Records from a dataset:
################
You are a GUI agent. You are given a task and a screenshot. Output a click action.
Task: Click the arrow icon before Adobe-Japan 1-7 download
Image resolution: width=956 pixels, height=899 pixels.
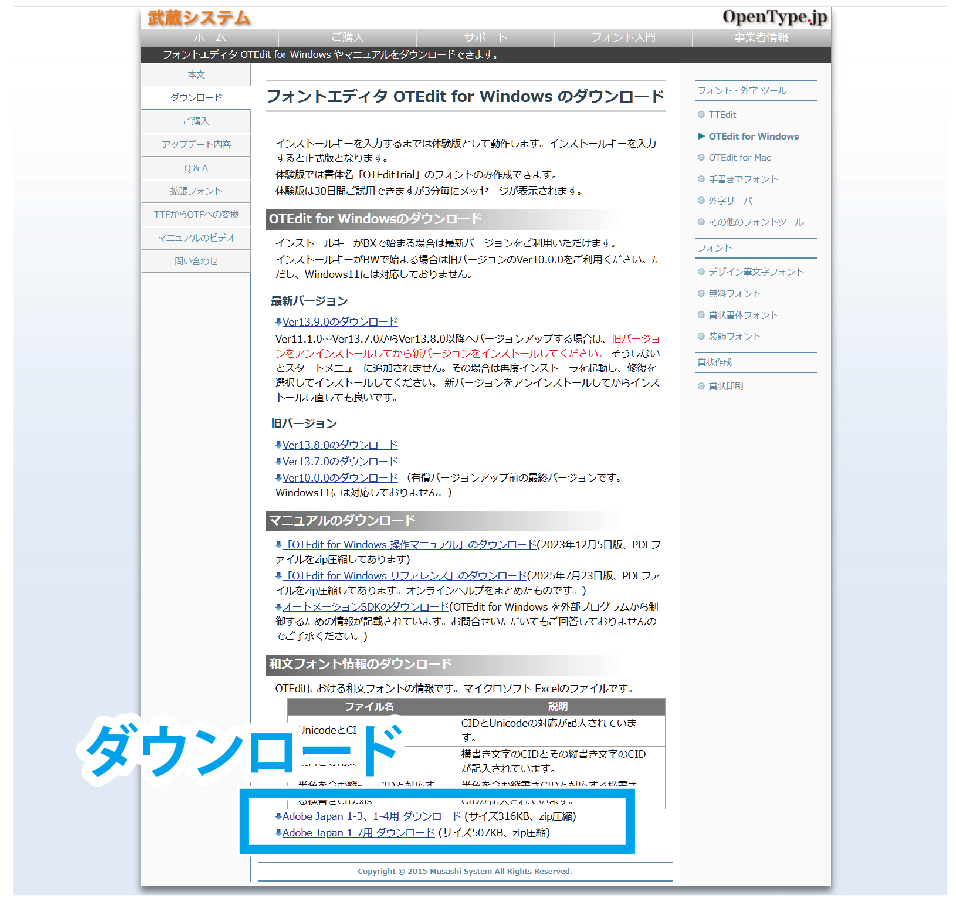tap(278, 832)
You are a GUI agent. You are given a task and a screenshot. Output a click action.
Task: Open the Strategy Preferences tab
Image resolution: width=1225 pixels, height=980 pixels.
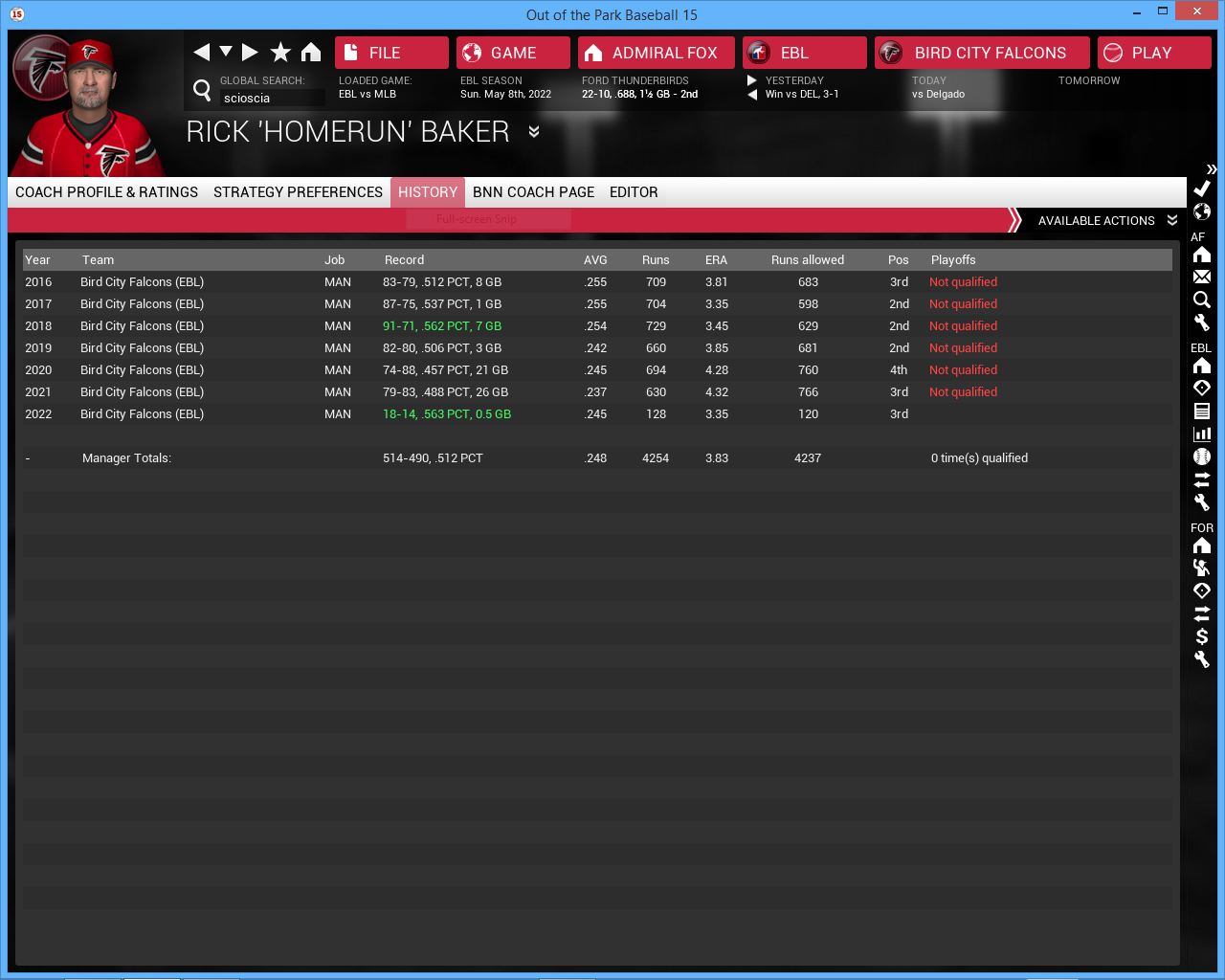(x=298, y=192)
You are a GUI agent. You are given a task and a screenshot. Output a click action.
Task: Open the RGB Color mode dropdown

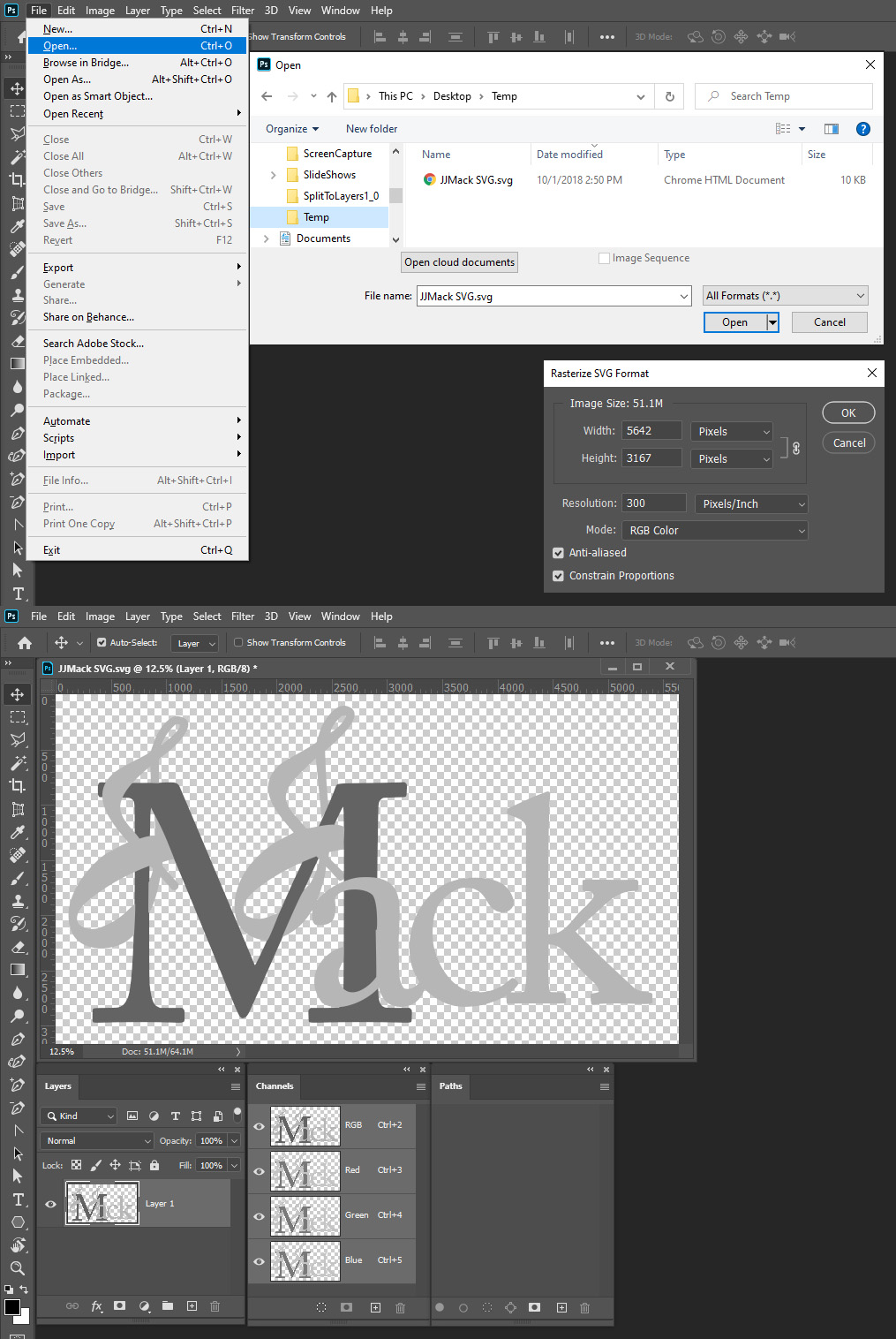pos(713,530)
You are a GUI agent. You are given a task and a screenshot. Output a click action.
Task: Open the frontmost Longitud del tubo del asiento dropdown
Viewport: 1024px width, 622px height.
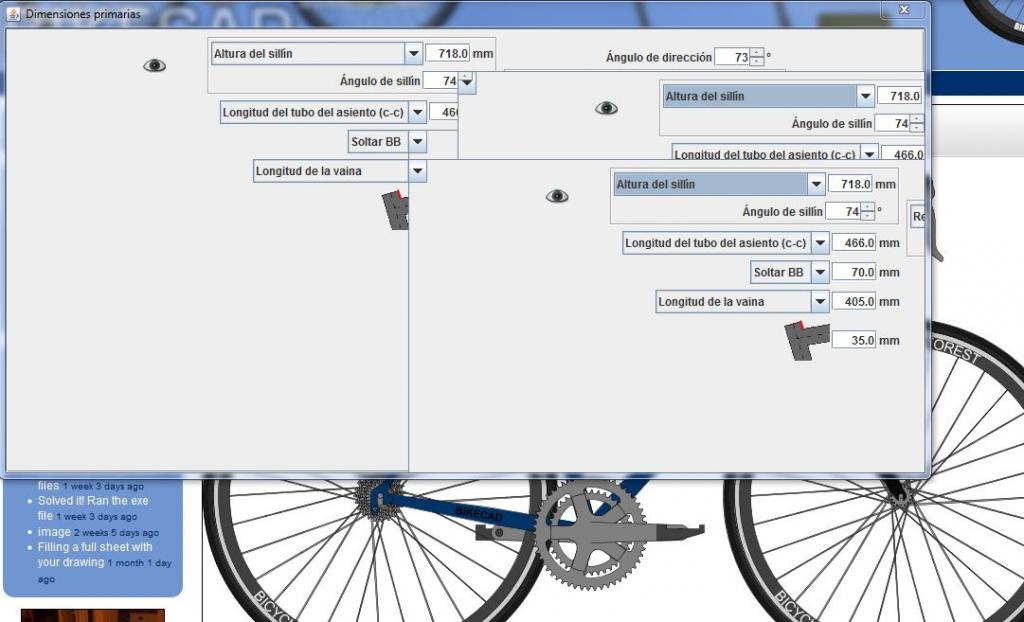pos(819,243)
################
Copy out all of the lines above word for word, leaving out the pictures.

WRITTEN RESPONSE:
You are a GUI agent. You are given a task and a screenshot. Output a click action.
Task: Click the arrow icon before Adobe-Japan 1-7 download
Image resolution: width=956 pixels, height=899 pixels.
tap(278, 832)
You are a GUI agent. You are given a task and a screenshot. Output a click action.
Task: Open the Strategy Preferences tab
Image resolution: width=1225 pixels, height=980 pixels.
(x=298, y=192)
You are a GUI agent. You are given a task and a screenshot. Output a click action.
Task: Open the RGB Color mode dropdown

pos(713,530)
You are a GUI agent. You are given a task and a screenshot. Output a click action.
Task: Open the frontmost Longitud del tubo del asiento dropdown
Viewport: 1024px width, 622px height.
pos(819,243)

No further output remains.